With the support of the Sierra Club, Mothers Against Drunk Driving and about 12,000 D.C. 101.1 FM listeners, Graham said he initially proposed a 2 a.m. weekend extension to serve “a different profile of Metro rider.”
The 2 a.m. proposal would allow students reliant on Metro transit to stay at bars until 1:30 a.m., when most bars close on weekends, Hene said.
Board members compromised to accept the 1 a.m. extension because Metro officials are unsure what effect time extensions will have on rail maintenance and clean-up, Metro Spokeswoman Cheryl Johnson said.

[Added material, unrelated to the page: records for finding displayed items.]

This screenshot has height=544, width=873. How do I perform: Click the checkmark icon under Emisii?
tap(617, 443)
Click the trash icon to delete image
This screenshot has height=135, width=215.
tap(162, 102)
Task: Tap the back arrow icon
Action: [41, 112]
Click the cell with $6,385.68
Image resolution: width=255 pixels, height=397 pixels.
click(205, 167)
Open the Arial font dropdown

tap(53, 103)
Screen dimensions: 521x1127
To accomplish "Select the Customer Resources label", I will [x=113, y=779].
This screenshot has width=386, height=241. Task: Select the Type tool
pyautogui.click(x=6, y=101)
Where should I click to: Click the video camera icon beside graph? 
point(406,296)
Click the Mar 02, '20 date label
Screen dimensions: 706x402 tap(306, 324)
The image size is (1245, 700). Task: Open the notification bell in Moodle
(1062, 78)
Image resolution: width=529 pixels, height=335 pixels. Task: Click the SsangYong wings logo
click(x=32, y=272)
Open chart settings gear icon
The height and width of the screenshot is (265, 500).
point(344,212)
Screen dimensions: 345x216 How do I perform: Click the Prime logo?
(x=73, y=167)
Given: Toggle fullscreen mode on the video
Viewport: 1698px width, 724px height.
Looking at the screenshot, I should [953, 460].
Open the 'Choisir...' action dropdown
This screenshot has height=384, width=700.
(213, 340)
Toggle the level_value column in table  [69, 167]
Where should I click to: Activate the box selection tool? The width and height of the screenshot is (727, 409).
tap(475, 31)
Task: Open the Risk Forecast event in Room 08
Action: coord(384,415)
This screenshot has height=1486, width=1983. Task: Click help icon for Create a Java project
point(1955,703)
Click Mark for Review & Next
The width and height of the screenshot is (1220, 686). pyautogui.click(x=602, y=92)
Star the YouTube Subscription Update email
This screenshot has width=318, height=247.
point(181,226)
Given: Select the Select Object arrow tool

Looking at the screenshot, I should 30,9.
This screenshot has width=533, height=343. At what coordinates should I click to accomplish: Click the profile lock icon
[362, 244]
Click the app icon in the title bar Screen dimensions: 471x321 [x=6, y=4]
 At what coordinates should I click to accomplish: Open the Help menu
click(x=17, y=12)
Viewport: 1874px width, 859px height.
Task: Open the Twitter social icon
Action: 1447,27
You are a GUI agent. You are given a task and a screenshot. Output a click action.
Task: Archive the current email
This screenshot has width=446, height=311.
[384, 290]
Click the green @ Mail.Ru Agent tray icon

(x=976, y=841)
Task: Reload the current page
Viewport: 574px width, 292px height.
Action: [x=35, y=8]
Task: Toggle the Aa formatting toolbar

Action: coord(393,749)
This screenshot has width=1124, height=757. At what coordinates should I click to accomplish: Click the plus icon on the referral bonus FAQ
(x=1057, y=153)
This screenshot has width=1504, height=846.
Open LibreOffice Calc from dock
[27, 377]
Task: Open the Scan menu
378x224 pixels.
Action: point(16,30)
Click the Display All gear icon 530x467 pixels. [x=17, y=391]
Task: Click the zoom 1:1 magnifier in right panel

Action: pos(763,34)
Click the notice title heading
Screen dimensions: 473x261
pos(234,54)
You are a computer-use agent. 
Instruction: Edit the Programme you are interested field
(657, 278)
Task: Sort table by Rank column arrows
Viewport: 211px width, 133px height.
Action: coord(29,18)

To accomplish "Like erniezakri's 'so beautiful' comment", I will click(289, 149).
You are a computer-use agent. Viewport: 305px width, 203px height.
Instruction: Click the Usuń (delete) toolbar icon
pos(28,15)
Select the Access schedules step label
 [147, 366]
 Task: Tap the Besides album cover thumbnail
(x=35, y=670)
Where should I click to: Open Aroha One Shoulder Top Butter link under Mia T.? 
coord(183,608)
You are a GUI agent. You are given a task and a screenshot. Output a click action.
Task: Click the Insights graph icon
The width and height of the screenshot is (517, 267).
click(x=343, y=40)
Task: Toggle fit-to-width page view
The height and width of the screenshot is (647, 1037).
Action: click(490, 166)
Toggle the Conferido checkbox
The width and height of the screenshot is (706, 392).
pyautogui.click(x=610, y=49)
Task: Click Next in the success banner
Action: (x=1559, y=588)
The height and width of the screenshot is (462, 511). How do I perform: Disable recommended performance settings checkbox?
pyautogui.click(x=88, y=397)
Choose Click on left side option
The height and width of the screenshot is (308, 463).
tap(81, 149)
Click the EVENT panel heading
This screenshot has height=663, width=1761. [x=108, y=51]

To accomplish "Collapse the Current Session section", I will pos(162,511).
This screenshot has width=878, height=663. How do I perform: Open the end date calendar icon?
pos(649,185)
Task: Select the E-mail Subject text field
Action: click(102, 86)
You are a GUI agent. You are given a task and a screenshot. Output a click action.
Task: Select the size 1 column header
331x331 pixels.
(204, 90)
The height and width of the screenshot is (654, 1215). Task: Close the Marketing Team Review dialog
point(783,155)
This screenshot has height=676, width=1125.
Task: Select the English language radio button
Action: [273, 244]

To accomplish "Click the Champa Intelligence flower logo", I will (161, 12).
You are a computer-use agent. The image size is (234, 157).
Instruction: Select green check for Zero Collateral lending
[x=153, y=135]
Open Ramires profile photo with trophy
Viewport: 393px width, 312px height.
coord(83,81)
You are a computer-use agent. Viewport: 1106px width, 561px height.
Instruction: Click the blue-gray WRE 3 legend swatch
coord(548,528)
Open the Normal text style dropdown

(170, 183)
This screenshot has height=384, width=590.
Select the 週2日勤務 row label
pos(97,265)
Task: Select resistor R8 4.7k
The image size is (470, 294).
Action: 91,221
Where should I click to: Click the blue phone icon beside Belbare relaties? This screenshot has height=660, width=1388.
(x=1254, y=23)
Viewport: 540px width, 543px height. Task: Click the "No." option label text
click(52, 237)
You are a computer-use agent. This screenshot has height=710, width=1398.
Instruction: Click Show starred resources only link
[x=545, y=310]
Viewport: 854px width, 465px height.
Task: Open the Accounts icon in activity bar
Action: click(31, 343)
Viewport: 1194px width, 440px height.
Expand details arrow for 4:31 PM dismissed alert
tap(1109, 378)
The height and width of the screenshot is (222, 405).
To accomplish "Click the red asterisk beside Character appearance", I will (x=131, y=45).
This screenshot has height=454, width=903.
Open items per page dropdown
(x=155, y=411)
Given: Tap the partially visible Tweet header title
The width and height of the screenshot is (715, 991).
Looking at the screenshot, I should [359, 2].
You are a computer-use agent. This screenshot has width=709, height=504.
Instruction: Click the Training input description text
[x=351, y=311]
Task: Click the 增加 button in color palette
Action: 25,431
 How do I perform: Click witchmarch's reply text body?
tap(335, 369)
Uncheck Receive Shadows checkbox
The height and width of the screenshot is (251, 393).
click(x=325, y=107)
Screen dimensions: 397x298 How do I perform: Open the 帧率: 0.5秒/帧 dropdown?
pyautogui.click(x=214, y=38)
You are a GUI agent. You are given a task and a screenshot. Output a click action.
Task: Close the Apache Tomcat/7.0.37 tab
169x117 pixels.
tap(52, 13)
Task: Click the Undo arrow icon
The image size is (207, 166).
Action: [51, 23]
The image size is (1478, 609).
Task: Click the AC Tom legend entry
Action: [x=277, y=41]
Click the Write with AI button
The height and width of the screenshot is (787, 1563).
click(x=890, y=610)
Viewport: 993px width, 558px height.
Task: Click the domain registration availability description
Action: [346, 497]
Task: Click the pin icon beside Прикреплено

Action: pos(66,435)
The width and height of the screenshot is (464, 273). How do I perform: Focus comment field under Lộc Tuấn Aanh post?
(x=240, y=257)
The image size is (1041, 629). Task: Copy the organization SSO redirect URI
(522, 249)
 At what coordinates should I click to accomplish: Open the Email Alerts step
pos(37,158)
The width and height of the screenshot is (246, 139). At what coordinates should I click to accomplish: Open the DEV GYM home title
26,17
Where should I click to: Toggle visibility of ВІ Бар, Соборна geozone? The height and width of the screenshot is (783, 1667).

John Davey and Cleatus Barnett, two board members representing Maryland who voted against the 1 a.m. extension, argued that narrowing the Metro’s “maintenance window,” when Metro clean-up and maintenance occurs, could limit the transit system’s ability to “provide the best possible reliable service,” Davey told The Washington Post.
Graham said the debate shed light on different philosophical views of D.C. Metro, which has the earliest closing time of all major metropolitan transit systems. He said he wants to make D.C. Metro a “work horse,” while others wish to keep it a “show horse.”
A study in July found that extending weekend hours would not cost as much as board members originally thought, Graham said
Graham said the bulk of the $1.4 million cost of extending weekend hours to 1 a.m. for 12 months would be “offset by additional revenues and economic benefits” of late-night commuting.
Graham argued with three other board members Thursday that the benefits of having fewer drunk drivers on the road and less cars polluting late at night outweigh the possibilities of increased crime activity and a dirtier Metro.
If the Metro board passes the proposal Thursday, the one-hour extension will continue for a trial period from Nov. 1 to June 30. The board will then meet to consider extending weekend hours to 2 a.m., when it has had a chance to gauge the extended hours’ impact of rail cleanliness and safety, Johnson said.
While Graham said he hoped for a two-hour extension, he said Thursday’s meeting was a step in the right direction.
“The likelihood for 1 a.m. (being passed) is very good, but I’m still fussing for 2 a.m.,” Graham said.